Cette causerie et celles qui suivront s’adressent seulement
aux chasseurs dignes de ce nom, à ceux qui aiment ce sport dans tout ce qu’il a
de noble.
— À ceux qui, lorsque leur bon chien est à l’arrêt, se
disent avec une joie intense : « Le gibier est là. il va
partir ; il est aussi malin que moi » mais j’en serai le maître parce
que j’en ai besoin pour me nourrir ; mais, si je le tue, je ne veux pas
qu’il souffle. »
— À ceux qui, lorsque leurs chiens courants font une
belle menée, quand novembre amène de l’or dans toutes les frondaisons,
entendant revenir la voix de leurs bons compagnons, se disent : « Le
lièvre va revenir vers moi ramené par mes braves bêtes, je le tuerai quand il
me plaira. » Et souvent ne tuent pas leur lièvre la première fois pour le
plaisir d’entendre encore de la belle musique.
— À ceux qui, lorsque, le gibier tiré, voient leur bon
compagnon soit le leur rapporter fidèlement, soit venir à eux, les lécher, ses
bons yeux embués de tendresse, cherchant sa récompense dans la joie que le
chasseur éprouve, ont toutes les joies du monde.
Je ne m’adresse pas aux fusillots, qui, la bourse bien garnie,
vont surtout à la chasse pour faire un bon dîner et massacrer bon nombre de
pièces de gibier sans aucun plaisir.
Pour avoir le bon compagnon que tout bon chasseur doit
rechercher, c’est assez difficile. « Un chasseur n’a qu’un chien dans sa
vie », dit un proverbe ; on peut en avoir plusieurs si on sait tenir
compte des données de ce problème.
Pour cela, il faut, si on veut l’élever soi-même, et c’est
souvent la meilleure solution :
1° Savoir choisir ses reproducteurs ;
2° Savoir élever le jeune élève ;
3° Savoir le dresser ;
4° Savoir l’utiliser en chasse.
Si on n’a pas le temps de l’élever et le dresser, on peut
l’acheter tout dressé. Et, dans ce cas, il faut :
1° Savoir l’acheter ;
2° Savoir l’utiliser en chasse.
Bien des chasseurs vont sourire en pensant que tout ce que
je pourrai écrire, ils le savent déjà. La majorité des chasseurs ont le grave
défaut de prétendre posséder la science infuse ; ils savent toujours tout.

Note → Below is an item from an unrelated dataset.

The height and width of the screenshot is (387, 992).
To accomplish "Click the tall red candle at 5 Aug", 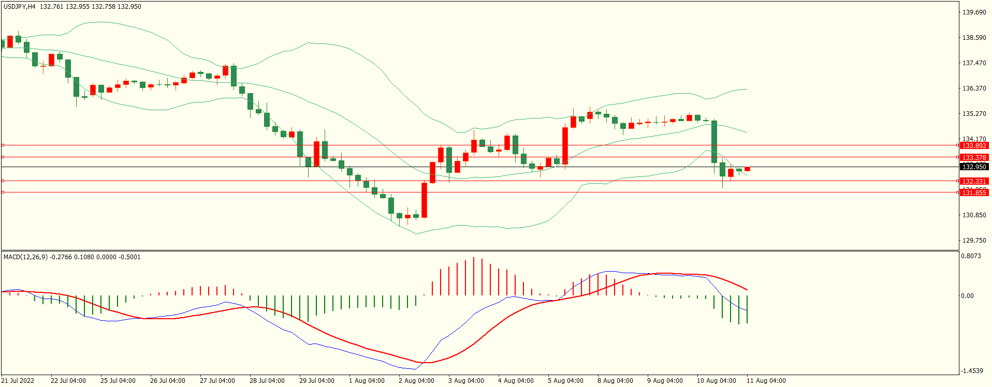I will (x=565, y=145).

Pourtant, que de choses apprend-on tous les jours ! Et
l’homme le plus courageux est celui qui avoue qu’il s’est trompé quand cela lui
arrive. Ainsi il ne persiste pas dans son erreur et c’est le seul moyen de ne
pas y retomber.
Si je n’emploie pas des termes suffisamment techniques au
cours de mes causeries, que les lecteurs du Chasseur français m’en
excusent ; je ne suis qu’un utilisateur de chiens de chasse et n’ai pour
tout bagage scientifique que cinquante ans d’expérience de chasse en France et
aux colonies, et de nombreuses présentations en concours : fields trials
et expositions, couronnées de quelques succès.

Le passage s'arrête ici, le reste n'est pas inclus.